Corredata da un’ampia anteprima, ecco il riassunto della trama di Kafka sulla spiaggia di Haruki Murakami, romanzo edito in Italia da Einaudi con un prezzo di copertina di 15,00 euro (ma acquistabile online con il 15% di sconto). Il titolo è disponibile anche in eBook al prezzo di euro 7,99.

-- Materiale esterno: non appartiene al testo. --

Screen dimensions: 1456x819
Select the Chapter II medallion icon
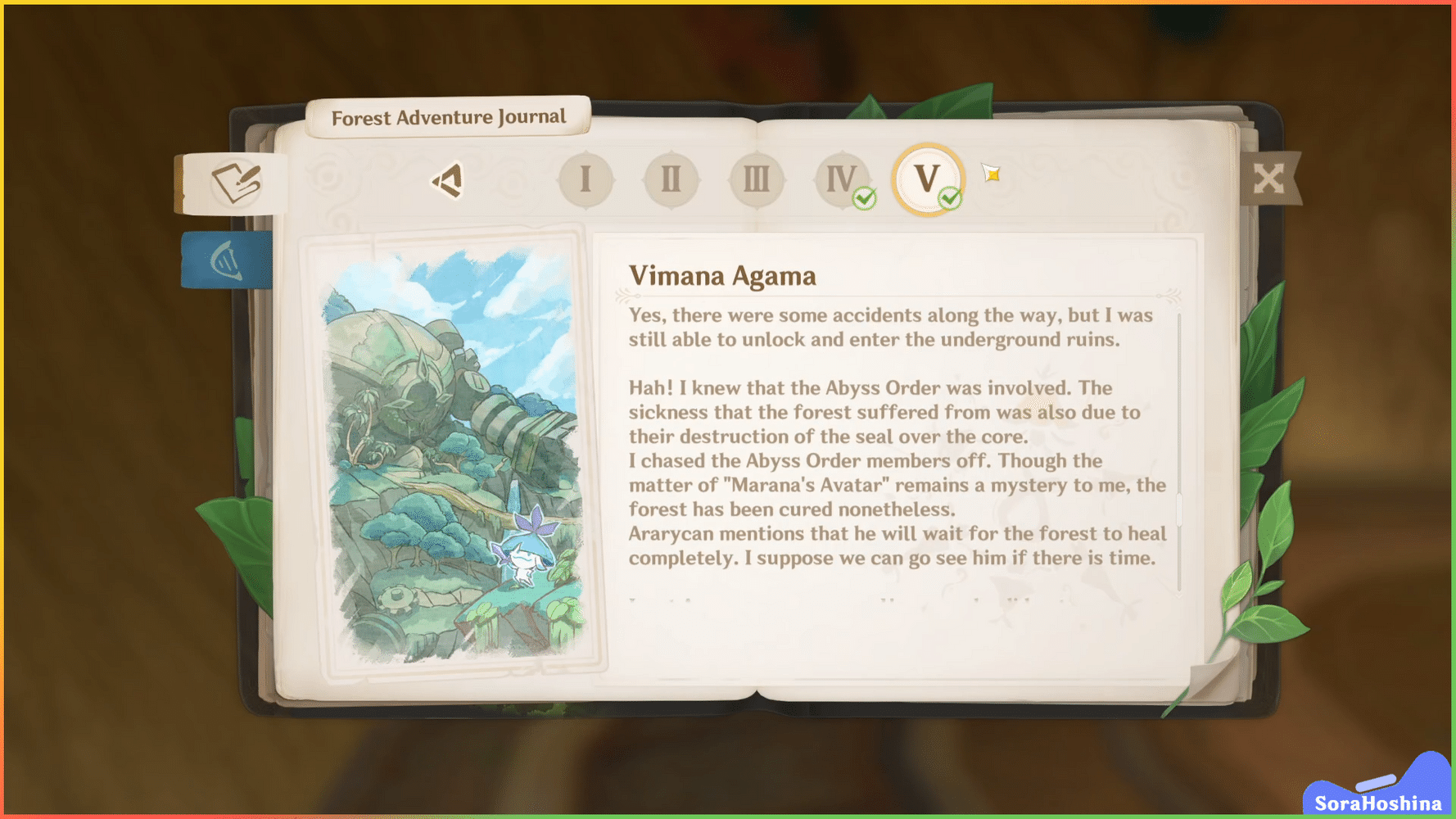point(671,179)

Kafka sulla spiaggia: trama del libro
Un ragazzo di quindici anni, maturo e determinato come un adulto, e un vecchio con l’ingenuità e il candore di un bambino, si allontanano dallo stesso quartiere di Tokyo diretti allo stesso luogo, Takamatsu, nel Sud del Giappone. Il ragazzo, che ha scelto come pseudonimo Kafka, è in fuga dal padre, uno scultore geniale e satanico, e dalla sua profezia, che riecheggia quella di Edipo. Il vecchio, Nakata, fugge invece dalla scena di un delitto sconvolgente nel quale è stato coinvolto contro la sua volontà. Abbandonata la sua vita tranquilla e fantastica, fatta di piccole abitudini quotidiane e rallegrata da animate conversazioni con i gatti, dei quali parla e capisce la lingua, parte per il Sud. Nel corso del viaggio, Nakata scopre di essere chiamato a svolgere un compito, anche a prezzo della propria vita.

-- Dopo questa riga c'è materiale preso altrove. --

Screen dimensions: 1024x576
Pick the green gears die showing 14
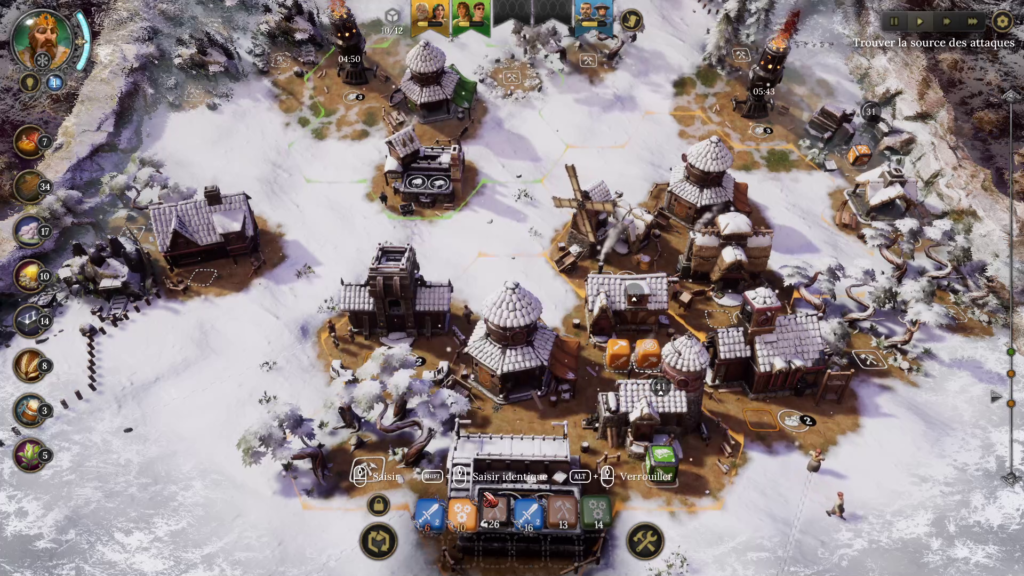pyautogui.click(x=597, y=513)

Seguendo percorsi paralleli, che non tarderanno a sovrapporsi, il vecchio e il ragazzo avanzano nella nebbia dell’incomprensibile schivando numerosi ostacoli, ognuno proteso verso un obiettivo che ignora ma che rappresenterà il compimento del proprio destino.
Diversi personaggi affiancano i due protagonisti: Hoshino, un giovane camionista di irresistibile simpatia; l’affascinante signora Saeki, ferma nel ricordo di un passato lontano; Òshima, l’androgino custode di una biblioteca; una splendida prostituta che fa sesso citando Hegel; e poi i gatti, che sovente rubano la scena agli umani. E infine Kafka. “Uno spirito solitario che vaga lungo la riva dell’assurdo”.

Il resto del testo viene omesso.